From the Wall Street Journal:
The Ninth Circuit Court of Appeals is often a source of national amusement, but if one of its recent decisions on the Clean Water Act is allowed to stand, it will wreak havoc on the timber industry and damage other agricultural management as well. Today the Supreme Court is likely to decide whether to hear the appeal on a case that could reinterpret a longstanding classification in environmental law.
In Georgia Pacific v. Northwest Environmental Defense Center, the question concerns whether rural roads used for hauling timber should be subject to the same stringent environmental permitting process as major industrial sites and municipal systems.
An environmental group claimed that water runoff from logging roads was getting into fish-bearing streams. The District Court said there was no case but in its ever-willful way the liberal Ninth Circuit overturned, ruling that the roads should fall under so-called “point source” standards, which require special permits from the EPA.
The stricter classification is a perennial on the wish list of environmentalists because it would introduce an army of lawyers and specialists every time a new logging road was built. Under the roads’ historical Clean Water Act classification as “non-point source,” storm-water runoff on the roads is regulated by the states, which develop their own requirements and restrictions on road use. The stricter category would delay the process as the permits themselves become a new locus for additional environmental litigation.
The U.S. Forest Service says that if the ruling stands, it would have to obtain more than 400,000 permits, working with 46 states, a process that could take 10 years. And that’s the green goal: to create enough delay and bureaucracy that timber harvesting will cease to be profitable.
According to Oregon Democratic Senator Ron Wyden, the Ninth Circuit’s radical interpretation “would shut down forestry on private, state and tribal lands” in the states where it applies….

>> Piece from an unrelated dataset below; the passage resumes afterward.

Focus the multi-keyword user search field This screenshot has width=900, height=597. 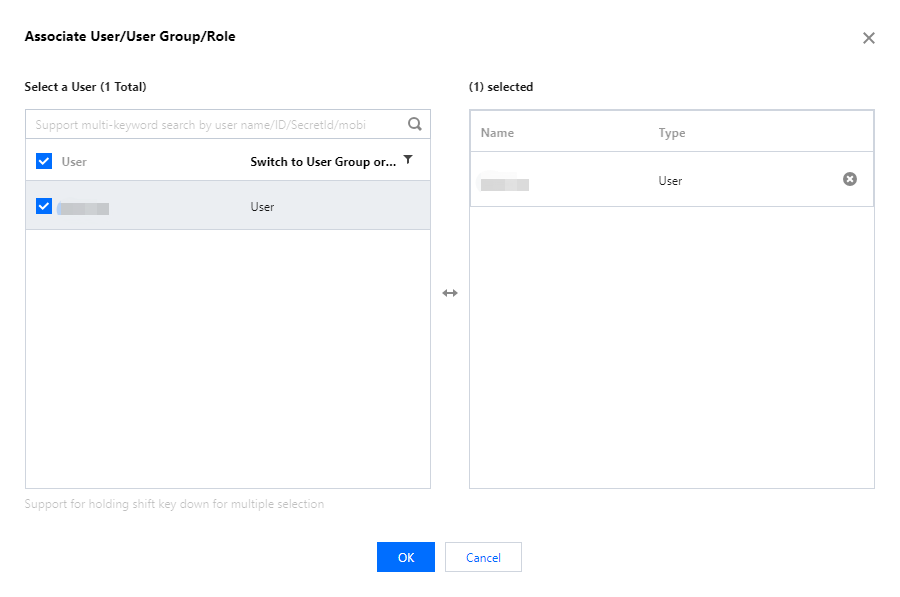click(215, 125)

Seems like a pretty high-probability grant to me; I’m certainly no environmental law expert, but the case looks like a big deal (it drew a 25-state-AG amicus brief, which I think is rather rare at the cert stage), and SCOTUSblog includes it on its “petitions to watch” list. So if there’s a grant, remember that you heard it here first (or maybe second). If there’s a denial, then — prediction? What prediction? Disclosure: My colleague Tim Bishop at Mayer Brown is on the case, though I didn’t work on it personally.
UPDATE (Mon., Dec. 12): No grant or deny yet — rather, the Court called for the Solicitor General to convey the views of the federal government on the case.